Das Gutachten kommt unter anderem zu dem Befund, dass die Mitarbeitenden kein Vertrauen in die Geschäftsführung haben, Orientierung und klare Entscheidungen vermissen. Führungskräfte scheuten sich, Risiken einzugehen und eigenständige Entscheidungen zu treffen, heißt es. […] Amtsinhaber sind ja gelegentlich etwas gehandicapt, sich mit den Akteuren der Länder anzulegen. […] Aber dass es ein so generelles Problem gibt, dass Führungsvorgaben fehlen, Strategien fehlen, die Bereitschaft, Dinge durchzusetzen im Dialog von oben nach unten, das ist eine alarmierende Bestandsaufnahme. […]
Führungskräfte sagen ja immer, dass sie Führungskräfte sind, weil sie bereit sind, Verantwortung zu übernehmen. Aber das muss sich dann auch mal in Realität umsetzen. Und ich weiß nicht, wie das hier geschehen soll, wenn dieselben Leute, denen gestern noch eklatante Mängel bescheinigt wurden, morgen anfangen sollen, an der Beseitigung dieser Mängel zu arbeiten. Das ist zwar menschlich sympathisch, aber nicht sehr überzeugend im Ansatz. […]

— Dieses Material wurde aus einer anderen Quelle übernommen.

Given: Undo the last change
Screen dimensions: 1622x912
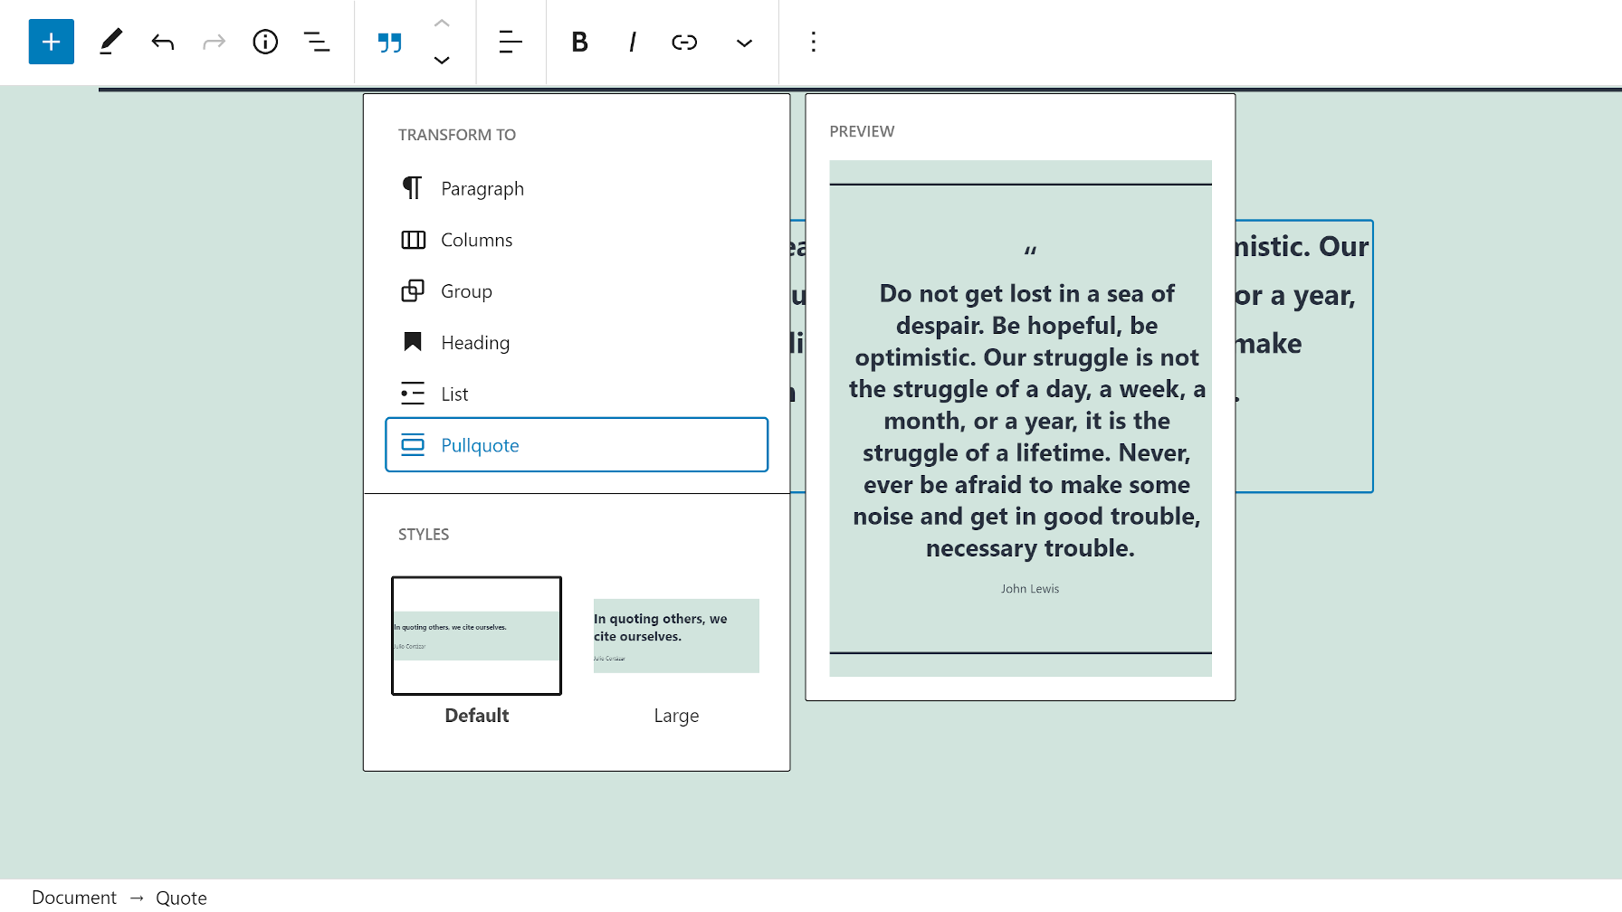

Das Bewusstsein für Corporate Governance hat sich seither völlig verändert, auch in der Privatwirtschaft übrigens. Die Frage meiner Lohnfortzahlung für dieses eine Jahr im Alter von immerhin 67 Jahren würde ich heute sicher anders entscheiden. Generell hatte die finanzielle Absicherung von Führungskräften damals viele Gründe. Sie müssen sich erinnern, wie stark der politische Einfluss war. Es war in den siebziger und achtziger Jahren gar nicht ausgeschlossen, dass ein Regierungswechsel auch den Wechsel des Intendanten zur Folge hatte, ohne dass es eine Begründung dafür gegeben hätte.